Gas Prevention Techniques
- Switch Bottles: There are several bottles on the market that claim to reduce the amount of gas bubbles that form inside the bottle (and transfer to baby during feeds). These bottles have internal vent systems that help to prevent the ingestion of gas-causing air bubbles. Some brands to check out are Dr. Brown’s and Comotomo.
- Burp During and After Feeds: It’s important to burp your baby both during and after they finish a feed. If you are nursing, try to get a burp out each time you switch sides. If bottle feeding, stop halfway through the bottle and see if baby needs to burp. Then give a final attempt once the bottle is finished.

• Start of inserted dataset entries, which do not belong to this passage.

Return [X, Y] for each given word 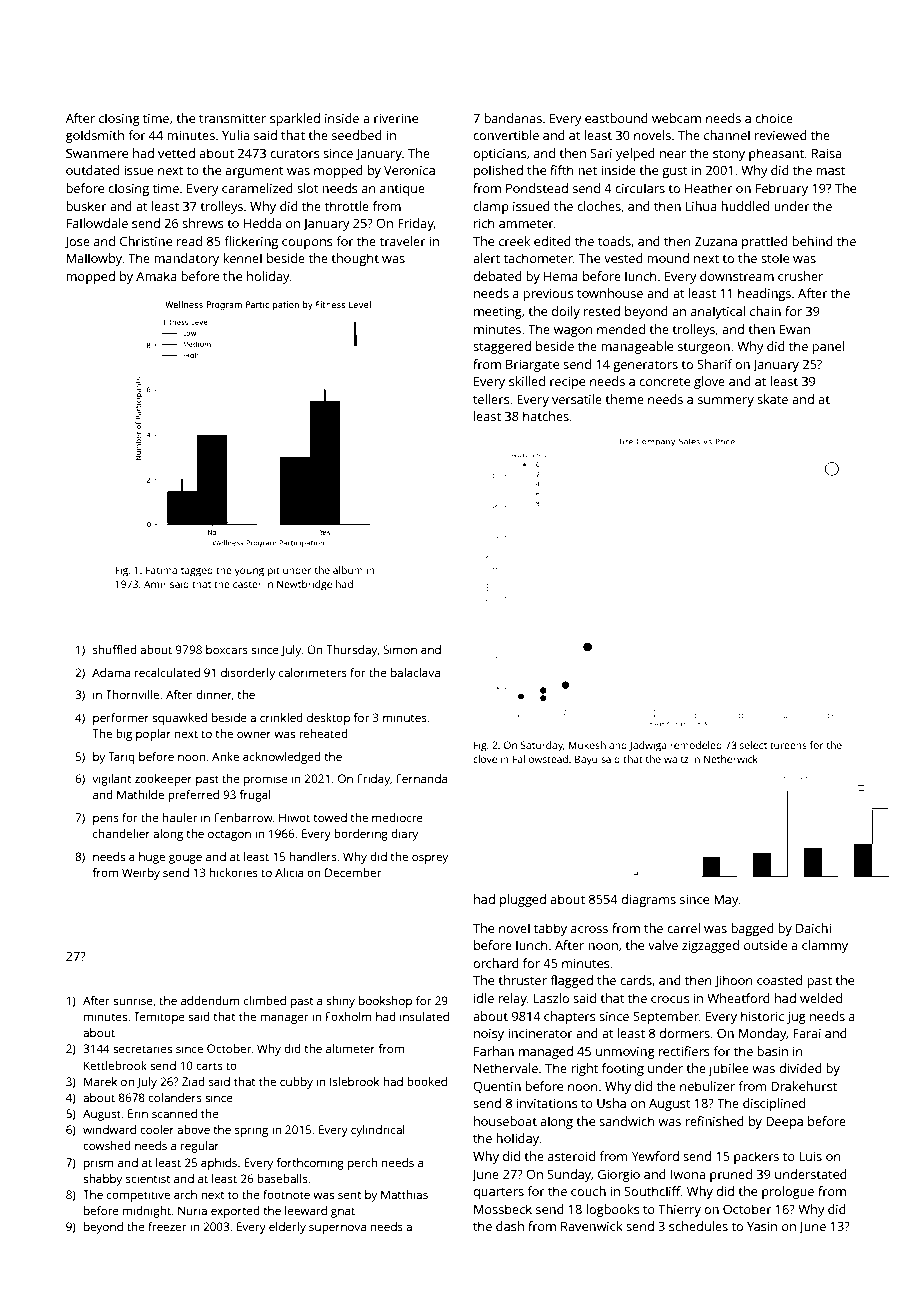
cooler [157, 1129]
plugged [523, 900]
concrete [664, 382]
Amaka [156, 276]
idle [484, 998]
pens [106, 820]
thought [355, 259]
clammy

- Adjust Bottle Angle: In order to keep air bubbles inside the bottle (and out of baby’s mouth), try holding the baby so that his head is higher than his stomach. When holding the bottle, tip it up just a little so that the air bubbles stay away from the nipple.
- Adjust Diet (of Nursing Mother or Baby): Sometimes, certain foods that a mother eats can cause her baby to develop excess gas. There is no “master list” of foods that nursing mothers should avoid, but if you notice that your baby gets particularly fussy or gassy after you eat certain things, try to eliminate these foods for a while to see if it helps.
A Quick Note About Colic:
Colic is a condition where a baby cries for 3 or more hours per day. Gas does not cause colic, but your baby may develop gas from crying.
So there you have it! Some simple and low-cost remedies to relieve baby’s gas that even the most inexperienced caregiver can try. While gas is typically nothing to worry about, it can sometimes be the first sign of a more serious issue. If your baby has gas and also isn’t producing bowel movements, or is producing bloody stool or vomiting, you should see your pediatrician. See a doctor right away if your baby is extremely fussy and you cannot calm her down, or if he has a fever of over 100.4.